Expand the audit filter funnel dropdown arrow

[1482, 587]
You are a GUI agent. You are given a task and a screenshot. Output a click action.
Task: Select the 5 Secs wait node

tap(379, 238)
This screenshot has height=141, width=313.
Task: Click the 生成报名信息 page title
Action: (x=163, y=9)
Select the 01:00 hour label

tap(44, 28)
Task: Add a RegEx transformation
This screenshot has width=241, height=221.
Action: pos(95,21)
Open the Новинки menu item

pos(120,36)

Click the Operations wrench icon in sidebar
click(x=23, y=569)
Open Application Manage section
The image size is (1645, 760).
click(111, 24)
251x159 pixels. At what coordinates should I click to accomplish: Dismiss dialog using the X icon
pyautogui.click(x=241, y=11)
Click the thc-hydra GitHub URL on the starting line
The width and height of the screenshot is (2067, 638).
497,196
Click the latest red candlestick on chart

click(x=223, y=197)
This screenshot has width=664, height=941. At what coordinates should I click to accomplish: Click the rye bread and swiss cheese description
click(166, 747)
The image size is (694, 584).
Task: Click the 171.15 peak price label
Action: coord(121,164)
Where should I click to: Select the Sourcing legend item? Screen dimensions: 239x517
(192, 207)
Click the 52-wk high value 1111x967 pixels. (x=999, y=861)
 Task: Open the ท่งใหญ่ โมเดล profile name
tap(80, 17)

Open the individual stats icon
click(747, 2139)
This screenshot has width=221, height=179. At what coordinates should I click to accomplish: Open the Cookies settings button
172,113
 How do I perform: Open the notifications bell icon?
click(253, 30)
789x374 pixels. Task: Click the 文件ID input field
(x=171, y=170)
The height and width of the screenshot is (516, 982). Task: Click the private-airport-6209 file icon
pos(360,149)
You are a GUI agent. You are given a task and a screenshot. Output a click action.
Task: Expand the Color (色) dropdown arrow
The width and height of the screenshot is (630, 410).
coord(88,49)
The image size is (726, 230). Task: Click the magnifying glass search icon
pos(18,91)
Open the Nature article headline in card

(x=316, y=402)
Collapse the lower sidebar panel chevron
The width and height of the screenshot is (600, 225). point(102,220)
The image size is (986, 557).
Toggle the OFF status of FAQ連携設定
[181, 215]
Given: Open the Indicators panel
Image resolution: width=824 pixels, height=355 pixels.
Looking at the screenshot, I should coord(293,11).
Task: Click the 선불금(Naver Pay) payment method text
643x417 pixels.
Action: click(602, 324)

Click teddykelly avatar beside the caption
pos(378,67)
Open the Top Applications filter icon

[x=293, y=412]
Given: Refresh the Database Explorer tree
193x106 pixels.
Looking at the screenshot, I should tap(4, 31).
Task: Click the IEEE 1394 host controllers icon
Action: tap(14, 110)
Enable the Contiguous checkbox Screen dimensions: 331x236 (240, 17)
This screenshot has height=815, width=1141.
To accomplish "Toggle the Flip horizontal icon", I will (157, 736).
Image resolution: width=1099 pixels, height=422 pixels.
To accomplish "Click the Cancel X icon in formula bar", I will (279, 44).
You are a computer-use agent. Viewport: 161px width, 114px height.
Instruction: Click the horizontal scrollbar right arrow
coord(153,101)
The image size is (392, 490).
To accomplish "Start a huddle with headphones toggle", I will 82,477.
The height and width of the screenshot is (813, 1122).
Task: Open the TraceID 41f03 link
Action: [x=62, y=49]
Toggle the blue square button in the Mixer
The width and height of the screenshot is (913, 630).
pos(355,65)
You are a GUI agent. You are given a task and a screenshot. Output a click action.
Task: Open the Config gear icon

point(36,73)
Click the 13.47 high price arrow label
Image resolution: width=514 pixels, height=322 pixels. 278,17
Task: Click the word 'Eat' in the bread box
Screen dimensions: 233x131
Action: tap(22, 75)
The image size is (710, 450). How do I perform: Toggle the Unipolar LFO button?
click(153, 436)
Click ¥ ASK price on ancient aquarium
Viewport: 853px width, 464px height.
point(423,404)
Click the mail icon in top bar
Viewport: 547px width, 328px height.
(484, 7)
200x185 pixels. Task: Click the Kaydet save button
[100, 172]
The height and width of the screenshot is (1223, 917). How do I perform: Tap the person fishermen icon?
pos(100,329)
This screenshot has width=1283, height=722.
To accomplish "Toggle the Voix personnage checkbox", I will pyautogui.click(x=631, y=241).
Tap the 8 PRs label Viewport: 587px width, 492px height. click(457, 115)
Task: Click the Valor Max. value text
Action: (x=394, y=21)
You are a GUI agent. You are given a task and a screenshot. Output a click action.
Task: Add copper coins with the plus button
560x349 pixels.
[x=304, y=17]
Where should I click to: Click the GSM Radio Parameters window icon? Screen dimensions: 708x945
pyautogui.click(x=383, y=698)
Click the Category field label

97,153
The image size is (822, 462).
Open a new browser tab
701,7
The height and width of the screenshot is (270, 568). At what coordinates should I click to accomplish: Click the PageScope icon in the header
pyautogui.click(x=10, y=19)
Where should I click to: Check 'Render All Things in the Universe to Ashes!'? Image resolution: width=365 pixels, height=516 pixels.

## [Directions]
Your task is to repeat the entries exactly.

## [Problem solution]
Expand the audit filter funnel dropdown arrow

[1482, 587]
You are a GUI agent. You are given a task and a screenshot. Output a click action.
Task: Select the 5 Secs wait node

tap(379, 238)
This screenshot has height=141, width=313.
Task: Click the 生成报名信息 page title
Action: (x=163, y=9)
Select the 01:00 hour label

tap(44, 28)
Task: Add a RegEx transformation
This screenshot has width=241, height=221.
Action: pos(95,21)
Open the Новинки menu item

pos(120,36)

Click the Operations wrench icon in sidebar
click(x=23, y=569)
Open Application Manage section
The image size is (1645, 760).
click(111, 24)
251x159 pixels. At what coordinates should I click to accomplish: Dismiss dialog using the X icon
pyautogui.click(x=241, y=11)
Click the thc-hydra GitHub URL on the starting line
The width and height of the screenshot is (2067, 638).
497,196
Click the latest red candlestick on chart

click(x=223, y=197)
This screenshot has width=664, height=941. At what coordinates should I click to accomplish: Click the rye bread and swiss cheese description
click(166, 747)
The image size is (694, 584).
Task: Click the 171.15 peak price label
Action: coord(121,164)
Where should I click to: Select the Sourcing legend item? Screen dimensions: 239x517
(192, 207)
Click the 52-wk high value 1111x967 pixels. (x=999, y=861)
 Task: Open the ท่งใหญ่ โมเดล profile name
tap(80, 17)

Open the individual stats icon
click(747, 2139)
This screenshot has width=221, height=179. At what coordinates should I click to accomplish: Open the Cookies settings button
172,113
 How do I perform: Open the notifications bell icon?
click(253, 30)
789x374 pixels. Task: Click the 文件ID input field
(x=171, y=170)
The height and width of the screenshot is (516, 982). Task: Click the private-airport-6209 file icon
pos(360,149)
You are a GUI agent. You are given a task and a screenshot. Output a click action.
Task: Expand the Color (色) dropdown arrow
The width and height of the screenshot is (630, 410).
coord(88,49)
The image size is (726, 230). Task: Click the magnifying glass search icon
pos(18,91)
Open the Nature article headline in card

(x=316, y=402)
Collapse the lower sidebar panel chevron
The width and height of the screenshot is (600, 225). point(102,220)
The image size is (986, 557).
Toggle the OFF status of FAQ連携設定
[181, 215]
Given: Open the Indicators panel
Image resolution: width=824 pixels, height=355 pixels.
Looking at the screenshot, I should coord(293,11).
Task: Click the 선불금(Naver Pay) payment method text
643x417 pixels.
Action: click(602, 324)

Click teddykelly avatar beside the caption
pos(378,67)
Open the Top Applications filter icon

[x=293, y=412]
Given: Refresh the Database Explorer tree
193x106 pixels.
Looking at the screenshot, I should tap(4, 31).
Task: Click the IEEE 1394 host controllers icon
Action: tap(14, 110)
Enable the Contiguous checkbox Screen dimensions: 331x236 (240, 17)
This screenshot has height=815, width=1141.
To accomplish "Toggle the Flip horizontal icon", I will (157, 736).
Image resolution: width=1099 pixels, height=422 pixels.
To accomplish "Click the Cancel X icon in formula bar", I will (279, 44).
You are a computer-use agent. Viewport: 161px width, 114px height.
Instruction: Click the horizontal scrollbar right arrow
coord(153,101)
The image size is (392, 490).
To accomplish "Start a huddle with headphones toggle", I will 82,477.
The height and width of the screenshot is (813, 1122).
Task: Open the TraceID 41f03 link
Action: [x=62, y=49]
Toggle the blue square button in the Mixer
The width and height of the screenshot is (913, 630).
pos(355,65)
You are a GUI agent. You are given a task and a screenshot. Output a click action.
Task: Open the Config gear icon

point(36,73)
Click the 13.47 high price arrow label
Image resolution: width=514 pixels, height=322 pixels. 278,17
Task: Click the word 'Eat' in the bread box
Screen dimensions: 233x131
Action: tap(22, 75)
The image size is (710, 450). How do I perform: Toggle the Unipolar LFO button?
click(153, 436)
Click ¥ ASK price on ancient aquarium
Viewport: 853px width, 464px height.
point(423,404)
Click the mail icon in top bar
Viewport: 547px width, 328px height.
(484, 7)
200x185 pixels. Task: Click the Kaydet save button
[100, 172]
The height and width of the screenshot is (1223, 917). How do I perform: Tap the person fishermen icon?
pos(100,329)
This screenshot has width=1283, height=722.
To accomplish "Toggle the Voix personnage checkbox", I will pyautogui.click(x=631, y=241).
Tap the 8 PRs label Viewport: 587px width, 492px height. click(457, 115)
Task: Click the Valor Max. value text
Action: (x=394, y=21)
You are a GUI agent. You are given a task and a screenshot. Output a click action.
Task: Add copper coins with the plus button
560x349 pixels.
[x=304, y=17]
Where should I click to: Click the GSM Radio Parameters window icon? Screen dimensions: 708x945
pyautogui.click(x=383, y=698)
Click the Category field label

97,153
The image size is (822, 462).
Open a new browser tab
701,7
The height and width of the screenshot is (270, 568). At what coordinates should I click to accomplish: Click the PageScope icon in the header
pyautogui.click(x=10, y=19)
Where should I click to: Check 'Render All Things in the Universe to Ashes!'? Image resolution: width=365 pixels, height=516 pixels.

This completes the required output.